# Workspace creation

In this tutorial, we will create a simple example workspace based on existing histogram input

We first import ROOT (we'll be using it interactively via pyROOT) and glob, a tool to conveniently loop over the content of a folder

In [1]:
import ROOT
import glob

Welcome to JupyROOT 6.24/06


Let's identify the available files

In [2]:
files = glob.glob('../data/*root')
print(files)

['../data/ttH2015_forATLASit_ljets_HThad_5j3b_histos.root', '../data/ttH2015_forATLASit_ljets_Mbb_ge6jge4b_histos.root']

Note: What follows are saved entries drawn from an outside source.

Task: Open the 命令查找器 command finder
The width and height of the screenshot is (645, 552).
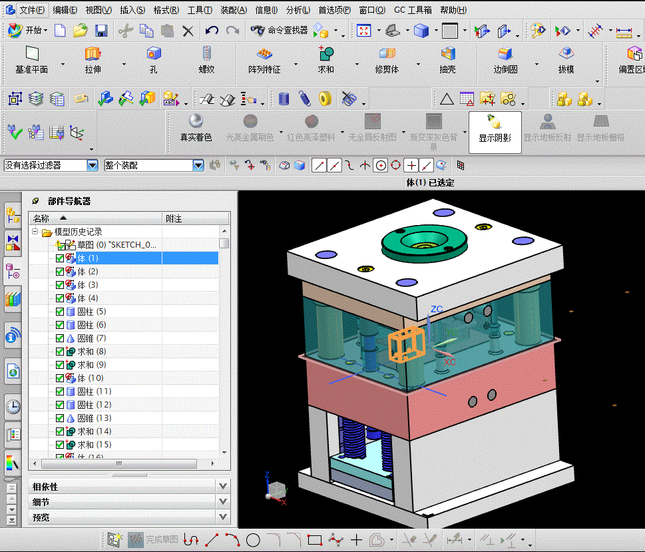Action: 279,31
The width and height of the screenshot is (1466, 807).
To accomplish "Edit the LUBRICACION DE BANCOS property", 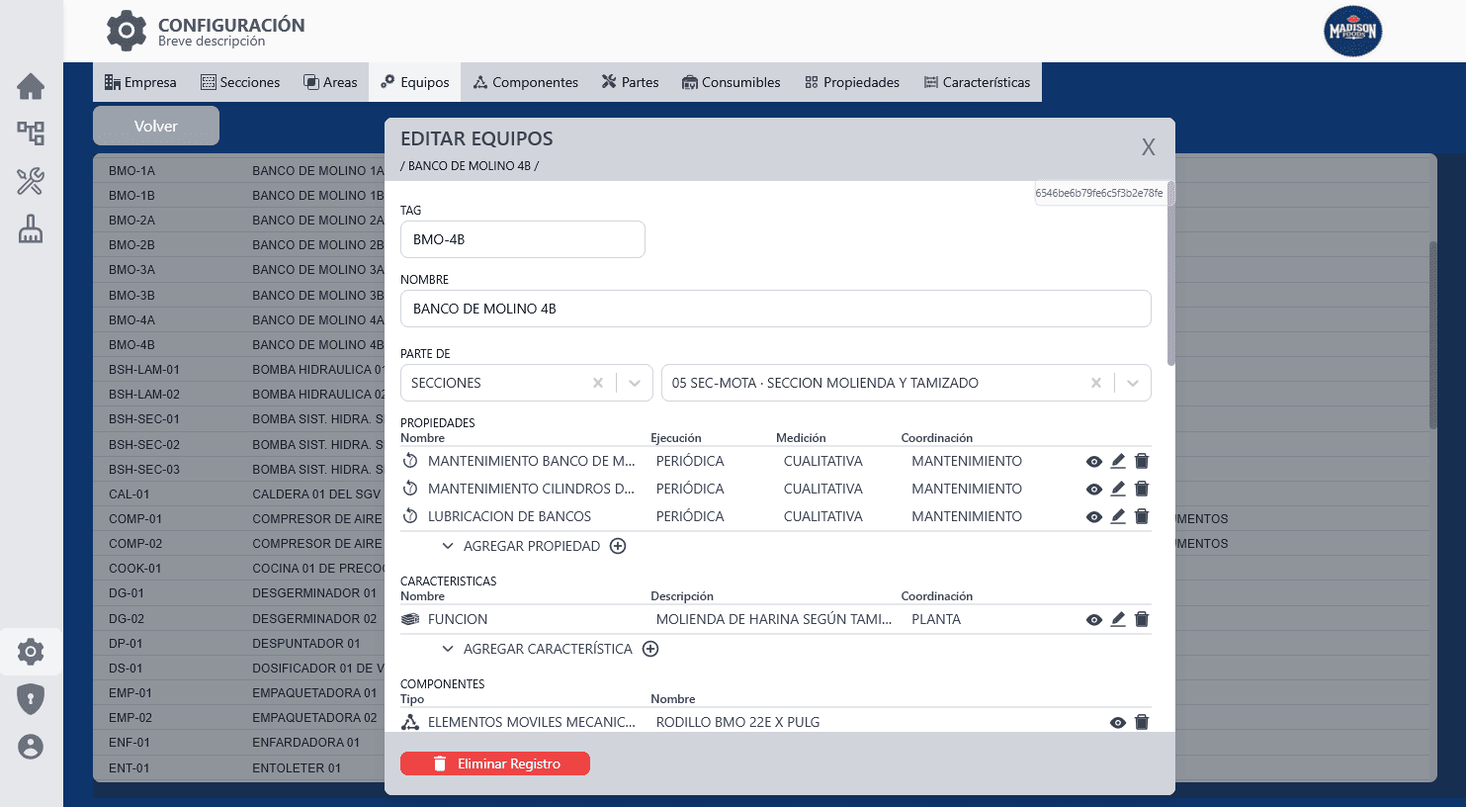I will click(x=1118, y=515).
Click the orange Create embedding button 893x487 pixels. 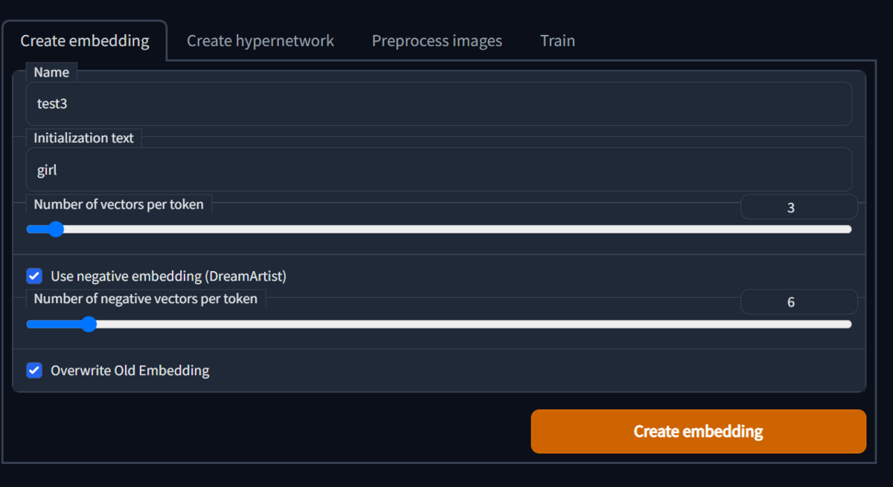[698, 431]
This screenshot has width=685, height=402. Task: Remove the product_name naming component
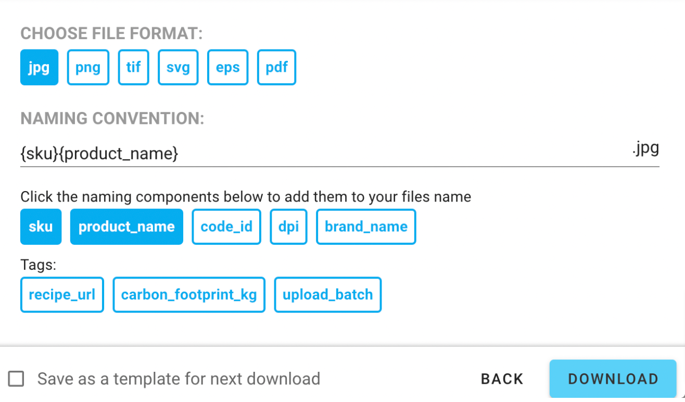pos(126,227)
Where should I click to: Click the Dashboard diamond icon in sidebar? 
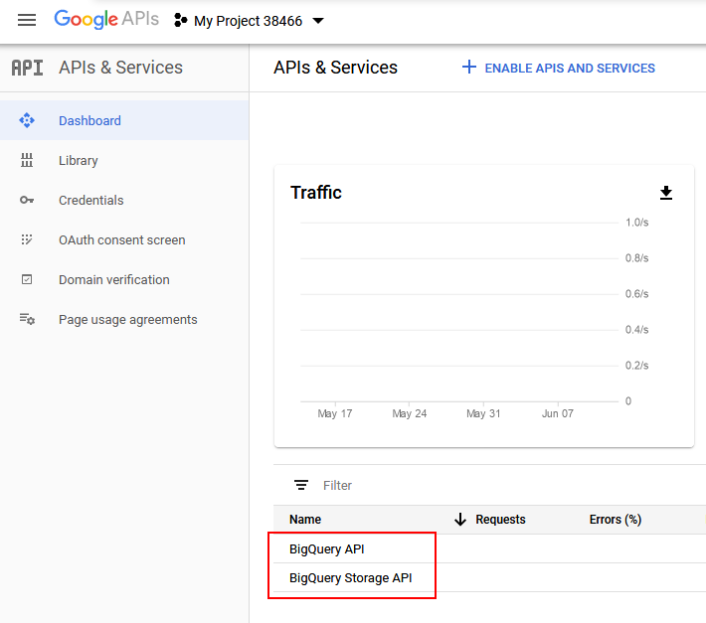point(27,120)
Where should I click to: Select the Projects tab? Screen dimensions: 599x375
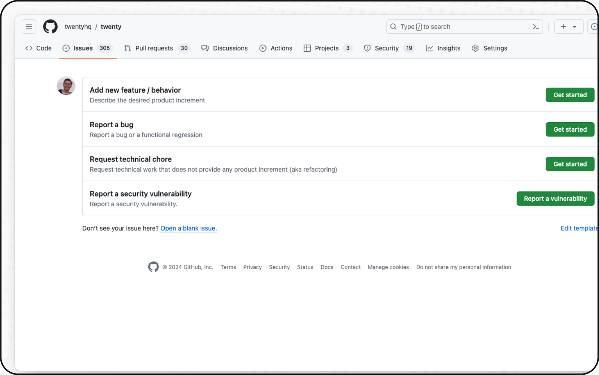click(x=328, y=48)
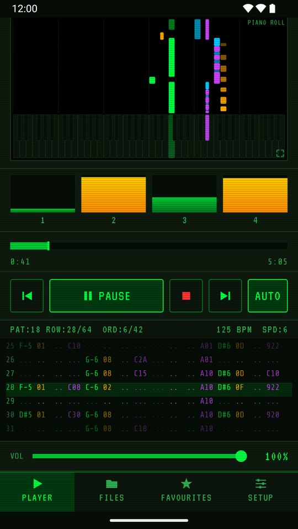Tap pattern row 30 in tracker view

tap(149, 414)
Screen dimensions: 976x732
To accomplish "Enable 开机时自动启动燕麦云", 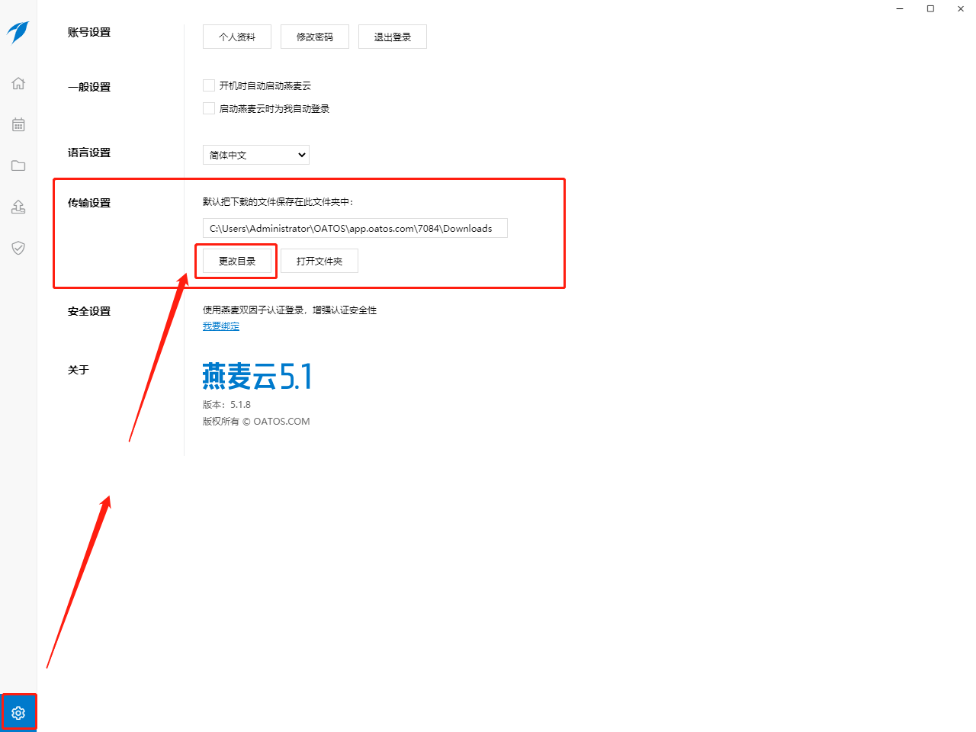I will (208, 85).
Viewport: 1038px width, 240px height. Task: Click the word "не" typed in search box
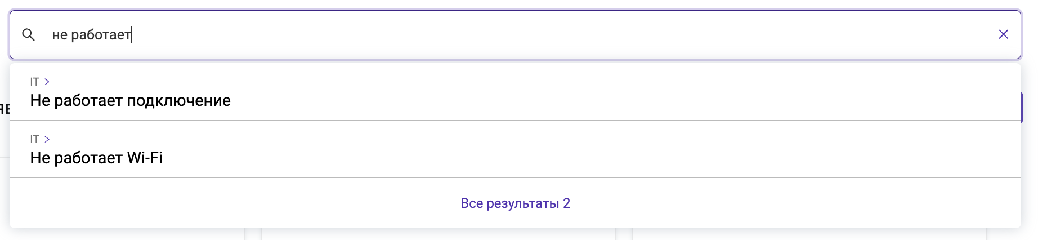[59, 35]
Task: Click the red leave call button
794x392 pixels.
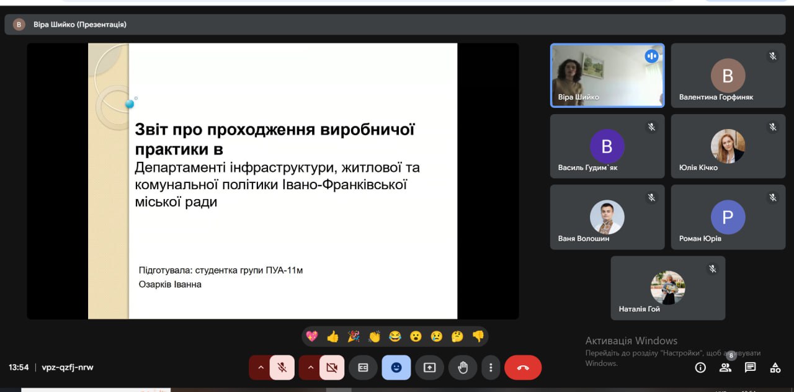Action: pos(522,367)
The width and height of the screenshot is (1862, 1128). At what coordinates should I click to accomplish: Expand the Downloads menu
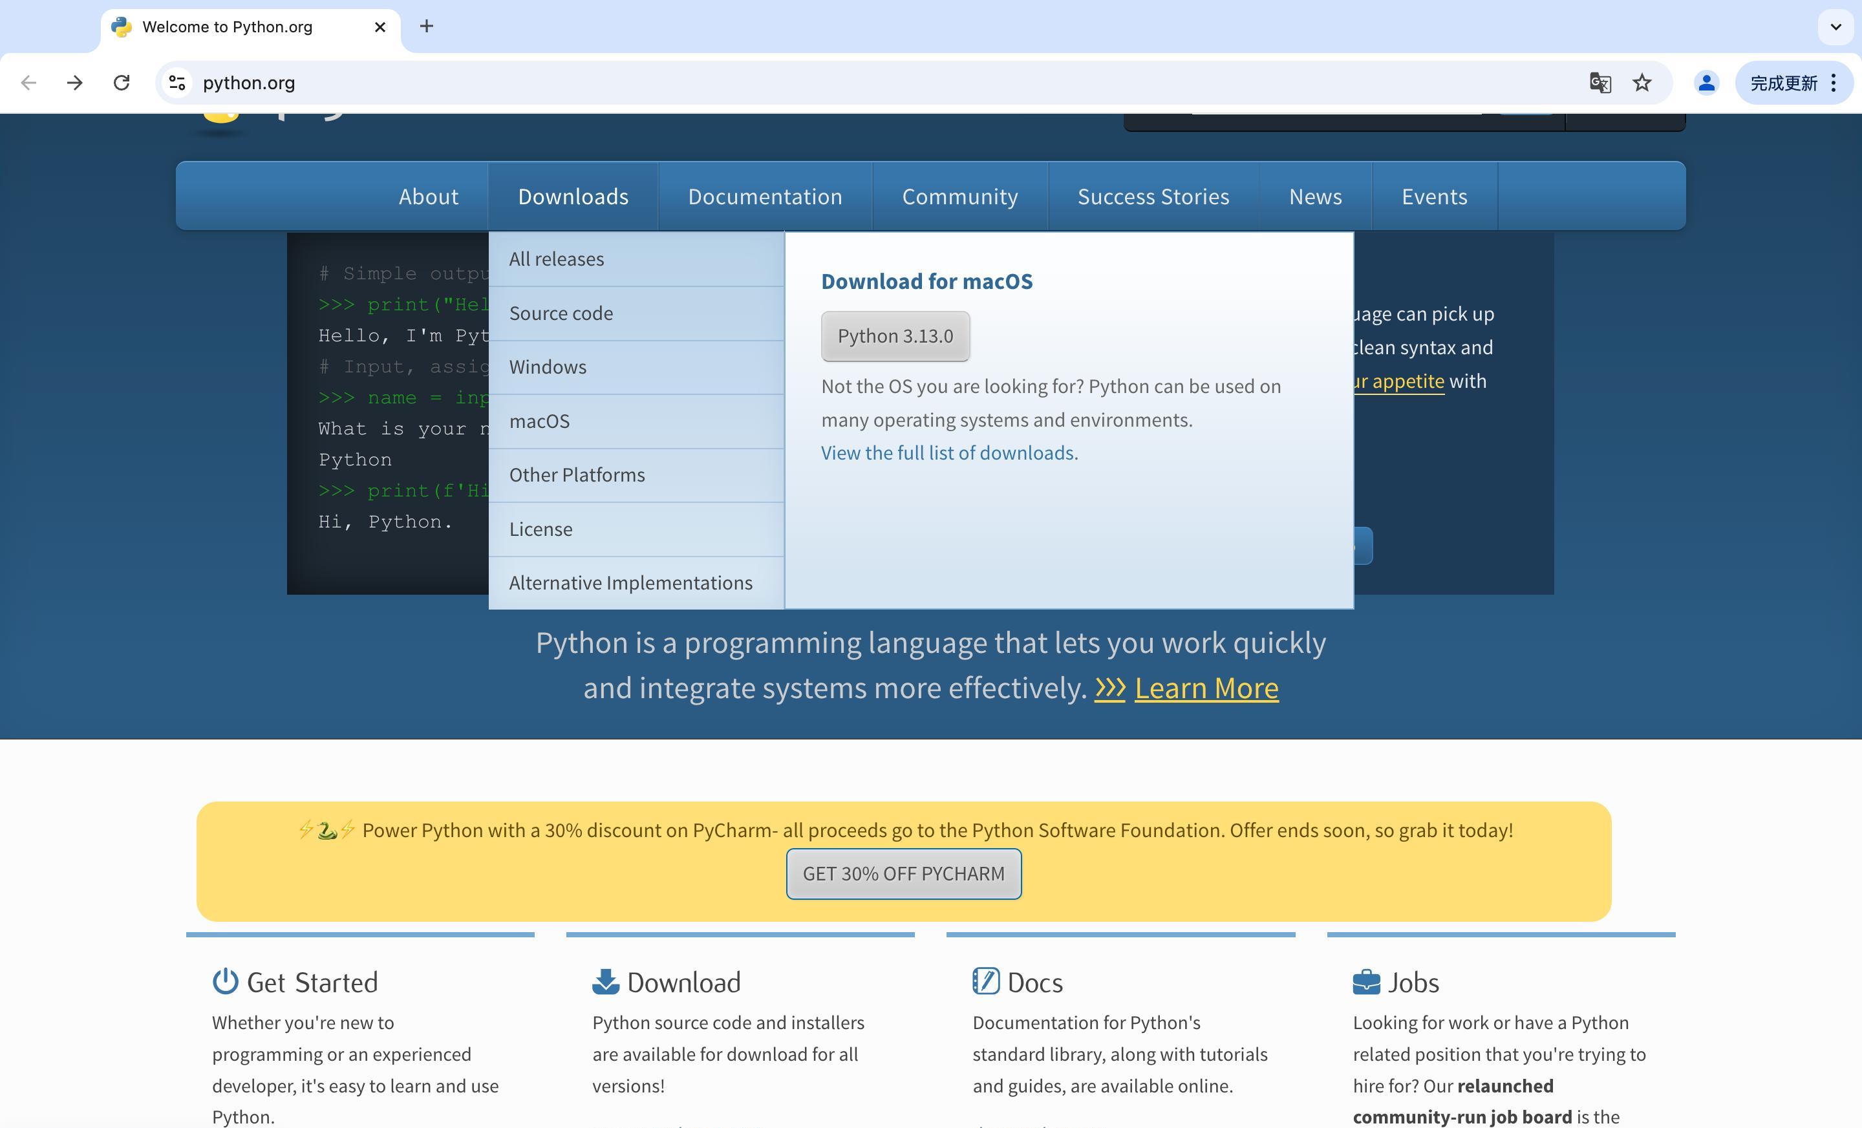click(x=572, y=195)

The structure of the file mimicks that of the histogram file created ("backed up") by workspace creation code. Histograms are named in an unique way, and stored in subfolders (of other subfolders), depending on which region (= statistically independent channel), sample (= physics process) and variation (= nominal, various systematic sources) they belong to.

Let's define a recursive function to unpack in an unbiased way this structure

In [3]:
def list_file(f, spacing=''):
    for k in f.GetListOfKeys():        
        if k.GetClassName() == 'TDirectoryFile':
            print(f'{spacing} {k.GetName()}')
            list_file(k.ReadObj(), spacing=f'{spacing}\t')
        else: # we found a histo or similar
            print(f'{spacing} {k.GetName()} ({k.GetClassName()})')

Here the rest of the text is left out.